Intanto, è arrivato il passo indietro sul tema degli orari-spezzatino. Nel corso dell’assemblea, infatti, è stata ritirata la proposta, preso atto in particolare dell’ impossibilità di evitare contenziosi nel caso in cui la Lega avesse proseguito con il piano di spalmare le 10 partite di Serie A di ogni giornata in altrettanti orari diversi a partire dalla prossima stagione. Una decisione che segue settimane particolari, considerando che la proposta era stata inizialmente approvata dai club nell’assemblea dello scorso 7 giugno, salvo poi decidere di annullare la delibera. 

Intanto, i club guardano con apprensione alla prossima stagione, dopo le gravi perdite degli ultimi anni legati alla pandemia e in particolare all’assenza dei tifosi sugli spalti. Un tema particolarmente caro ai presidenti, tanto da spingere a votare all’unanimità la richiesta di un incontro urgente con il Presidente del Consiglio, Mario Draghi, con il ministro dello Sviluppo economico, Giancarlo Giorgetti, e con la sottosegretaria allo Sport Valentina Vezzali, sventolando la minaccia anche di non far partire il prossimo campionato.
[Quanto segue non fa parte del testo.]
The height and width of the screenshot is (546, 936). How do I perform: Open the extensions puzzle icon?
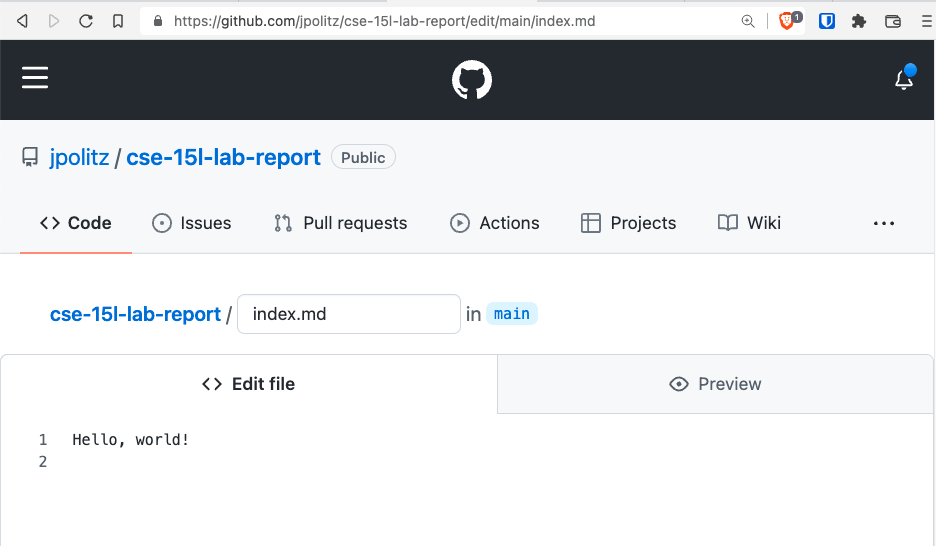click(x=858, y=21)
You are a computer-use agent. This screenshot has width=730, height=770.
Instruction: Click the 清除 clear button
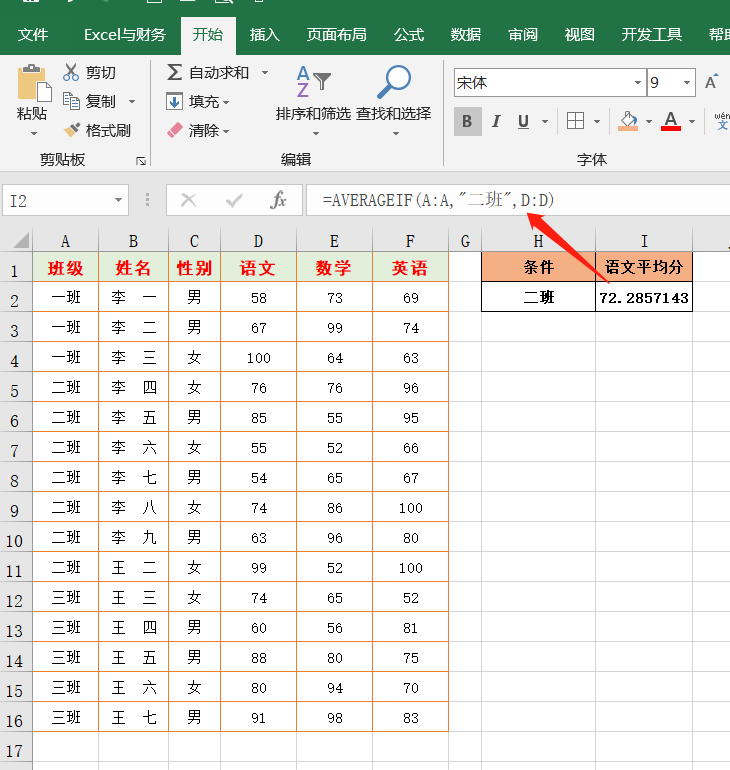tap(197, 130)
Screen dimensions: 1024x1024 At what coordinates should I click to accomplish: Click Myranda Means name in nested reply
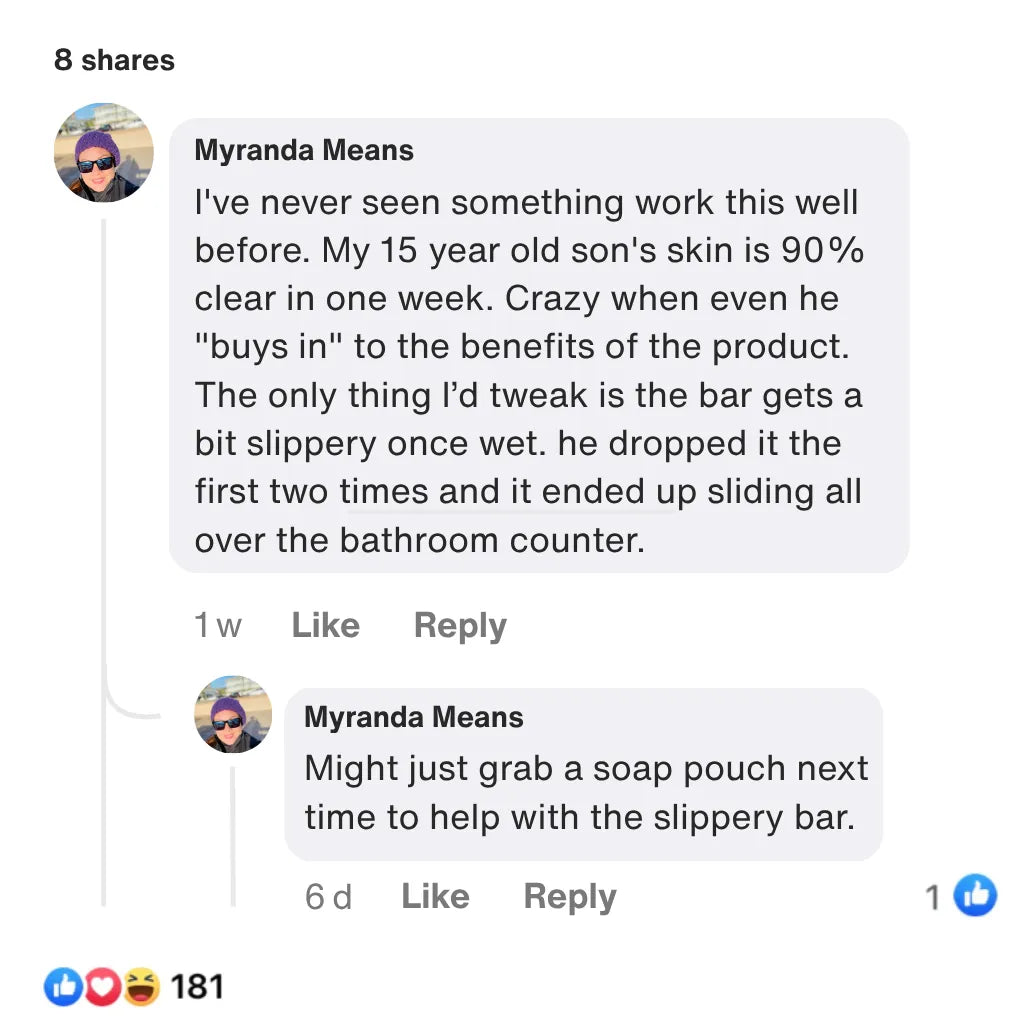click(x=413, y=717)
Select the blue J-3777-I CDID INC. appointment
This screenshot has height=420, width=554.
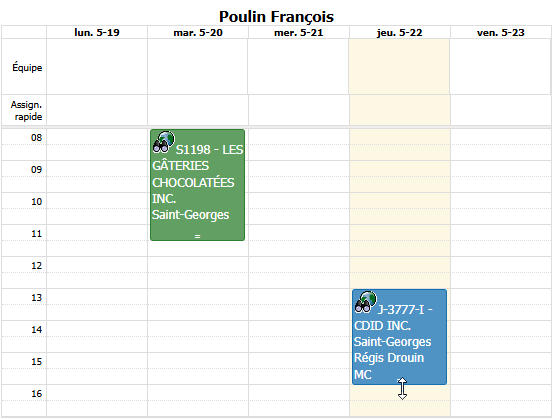point(400,337)
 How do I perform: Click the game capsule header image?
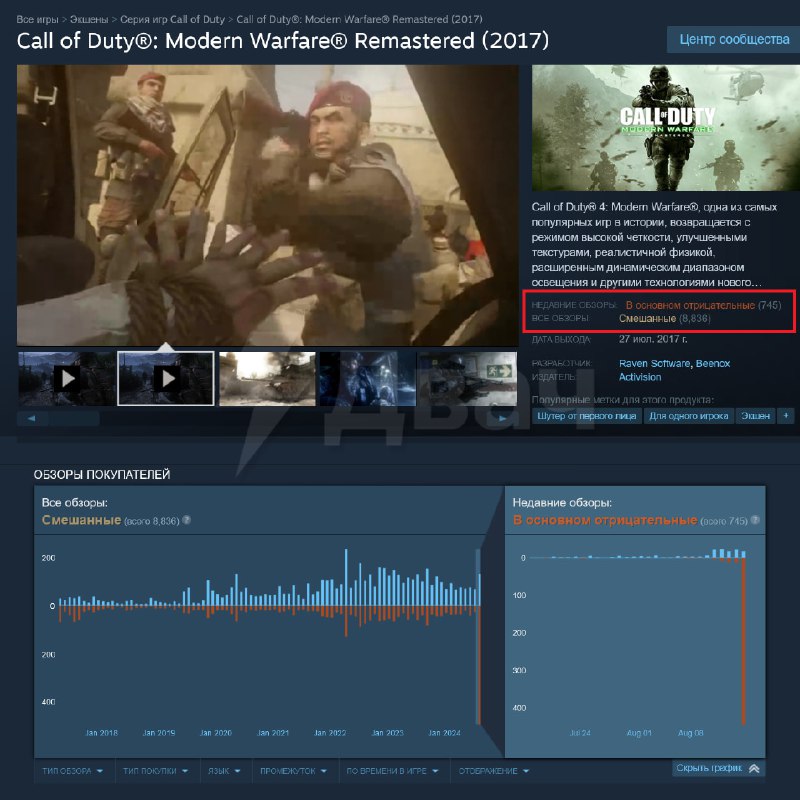(663, 128)
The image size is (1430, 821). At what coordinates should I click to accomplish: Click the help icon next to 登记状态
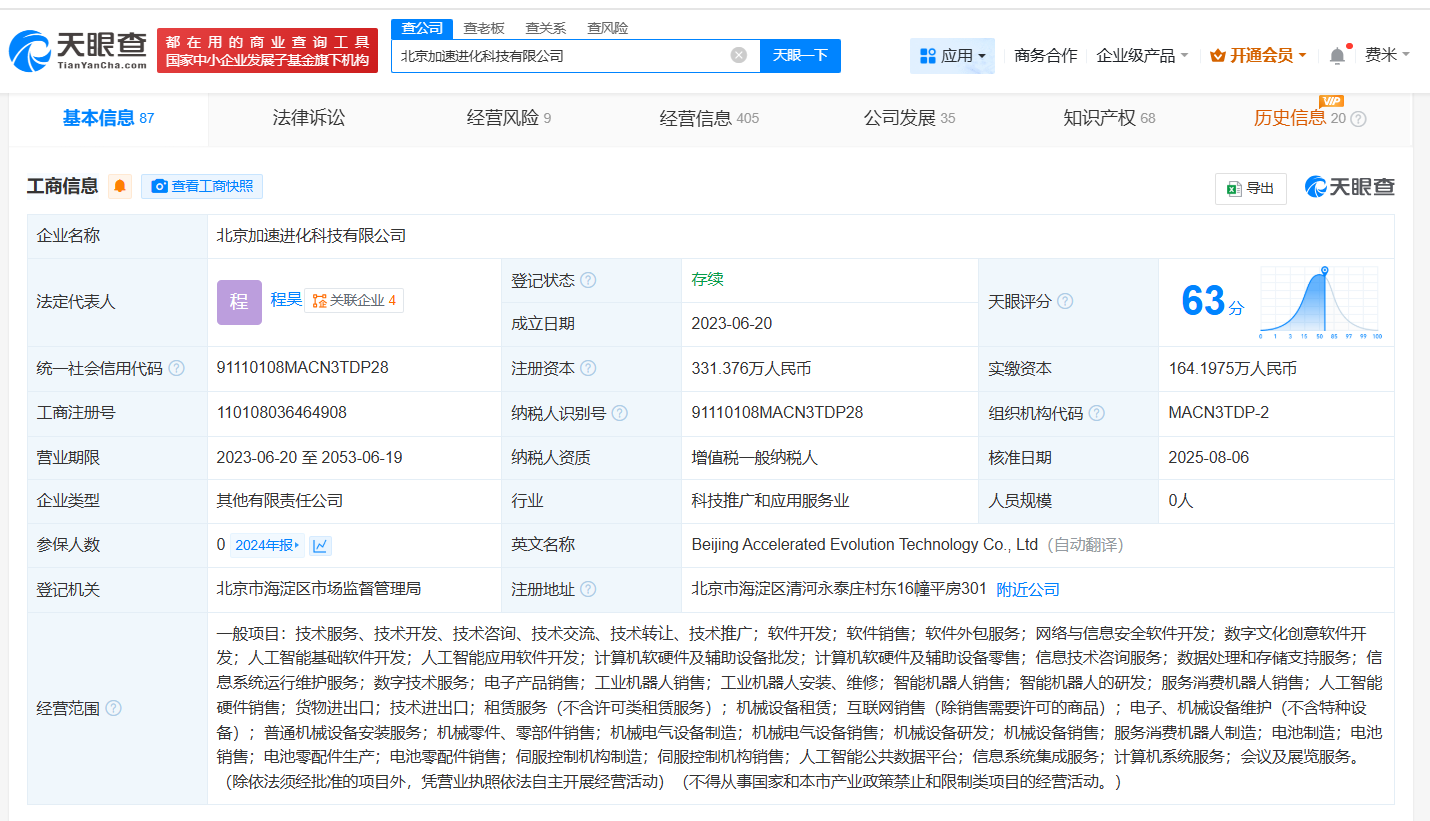click(x=590, y=279)
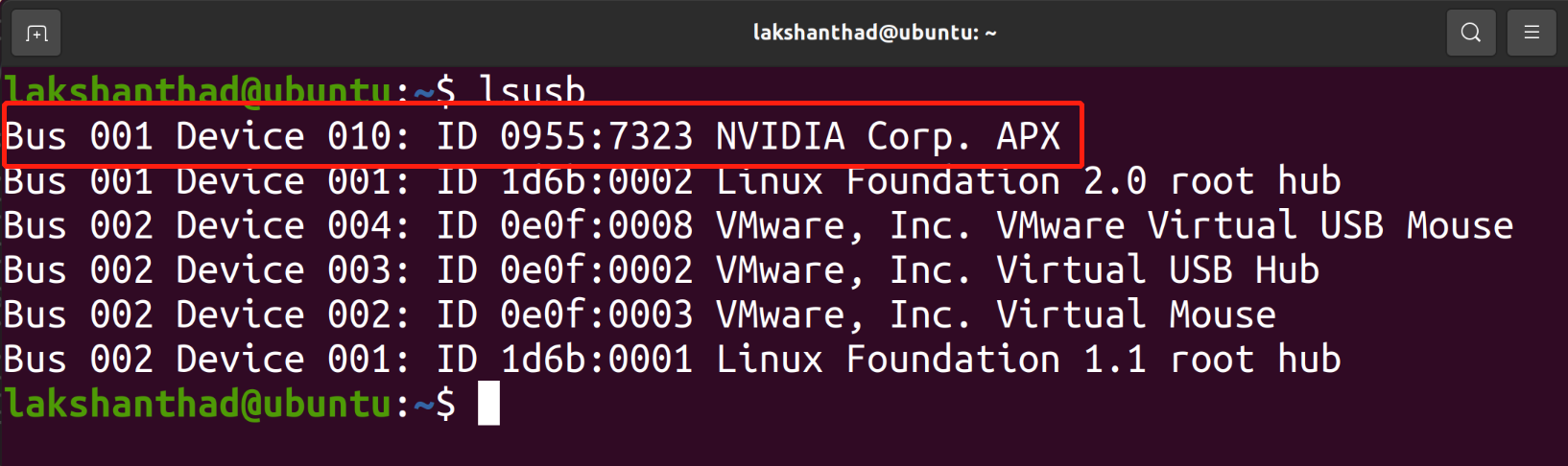Screen dimensions: 1568x466
Task: Click the Virtual USB Hub line
Action: [x=661, y=269]
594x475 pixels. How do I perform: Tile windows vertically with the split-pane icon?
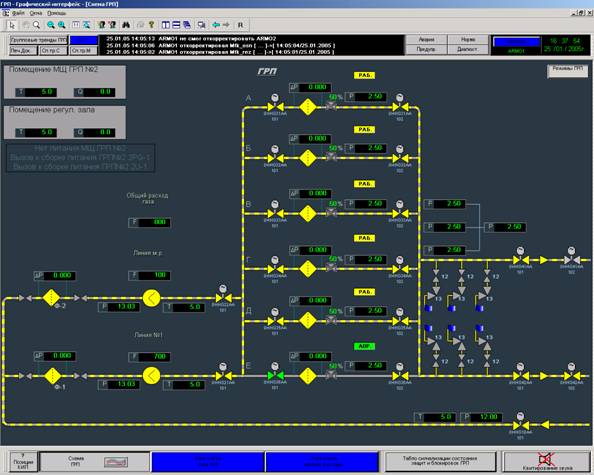click(x=166, y=25)
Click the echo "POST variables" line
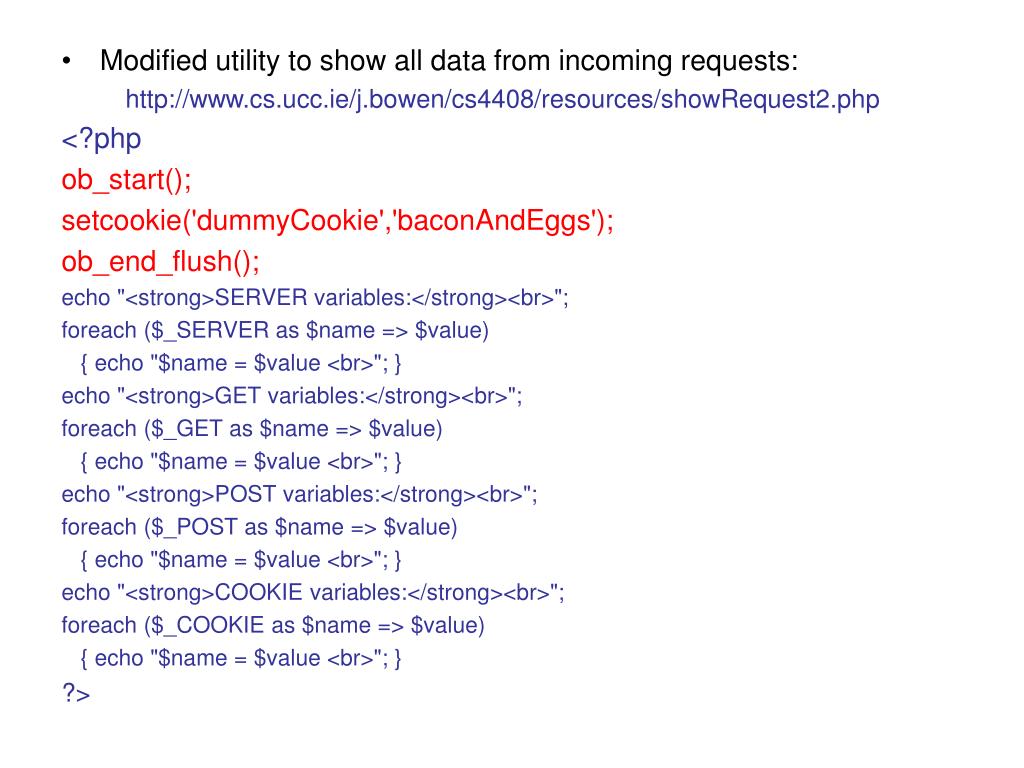 coord(300,494)
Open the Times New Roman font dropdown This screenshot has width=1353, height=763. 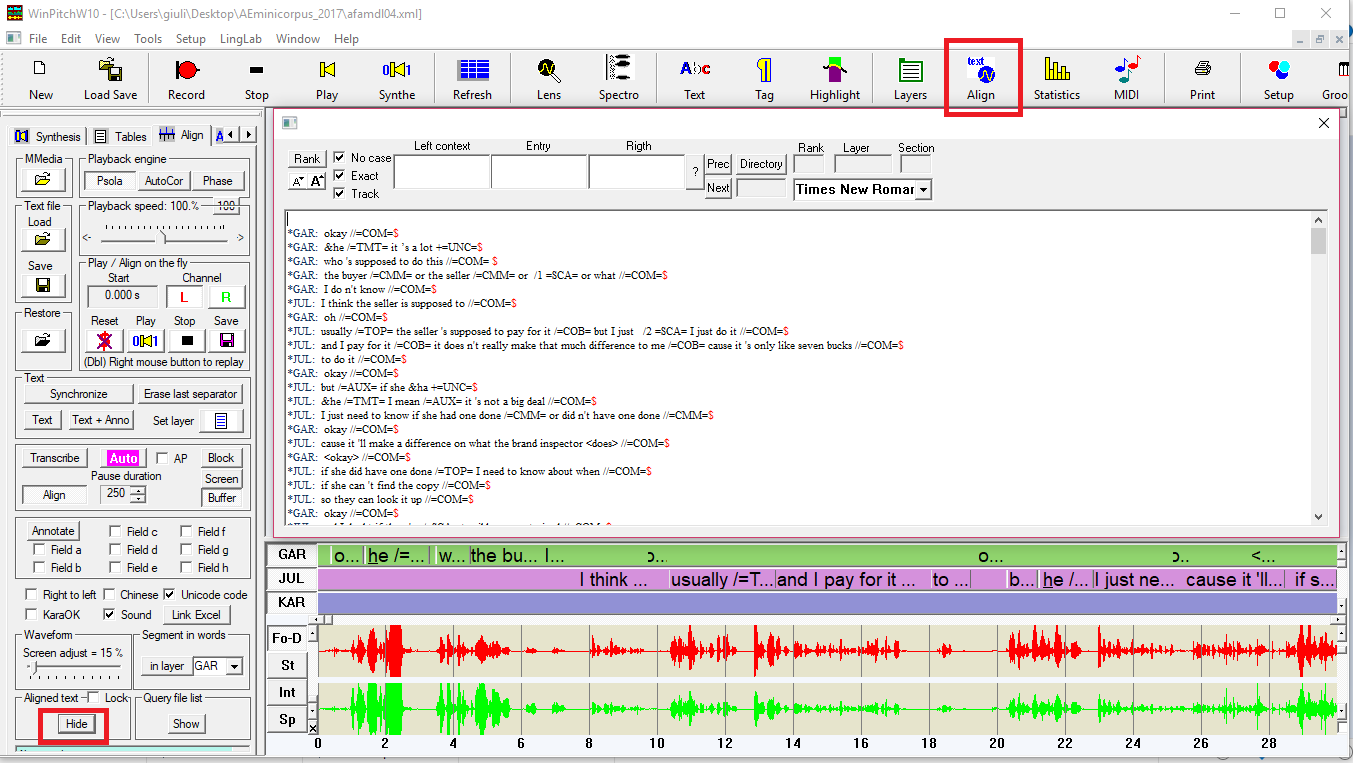click(923, 190)
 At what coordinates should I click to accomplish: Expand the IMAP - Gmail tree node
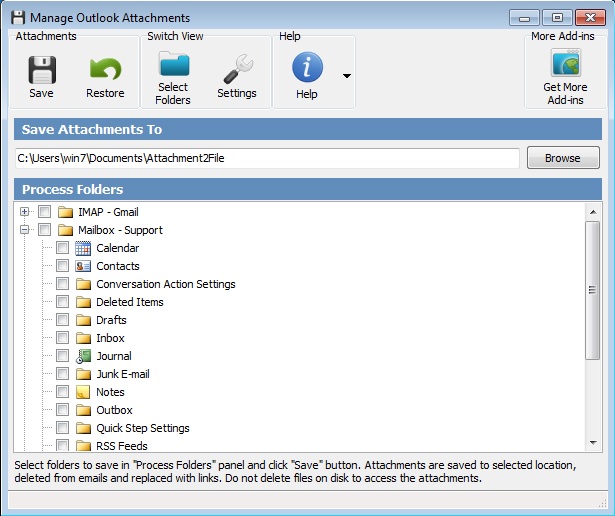pos(24,212)
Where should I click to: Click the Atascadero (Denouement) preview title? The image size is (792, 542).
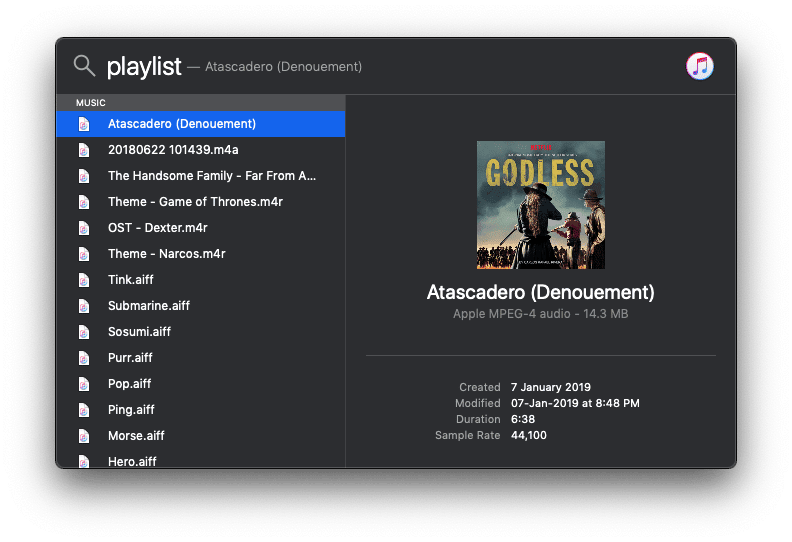[540, 293]
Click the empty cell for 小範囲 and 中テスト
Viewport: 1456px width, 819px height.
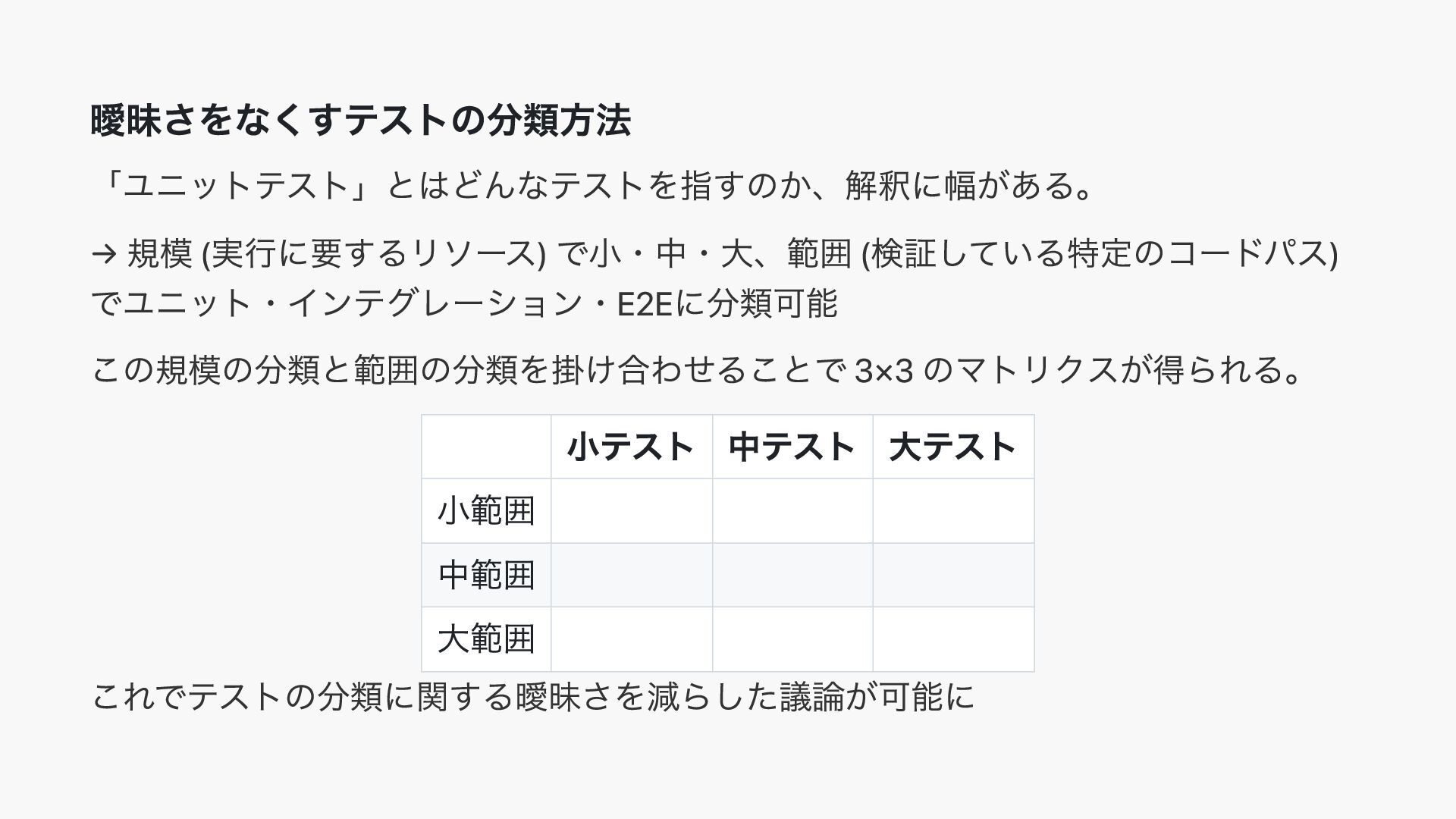pyautogui.click(x=792, y=510)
«Le società di serie a lamentano uno stato di crisi non più sopportabile», ha spiegato la Lega in una nota, sottolineando la necessità di un incontro con i vertici politici «per far partire il prossimo campionato», riunione necessaria per trovare "soluzioni per il danno da 1,2 miliardi subito finora dai club" e stabilire le modalità «per il totale ritorno del pubblico sugli spalti sin dalla prima giornata della prossima stagione in piena sicurezza».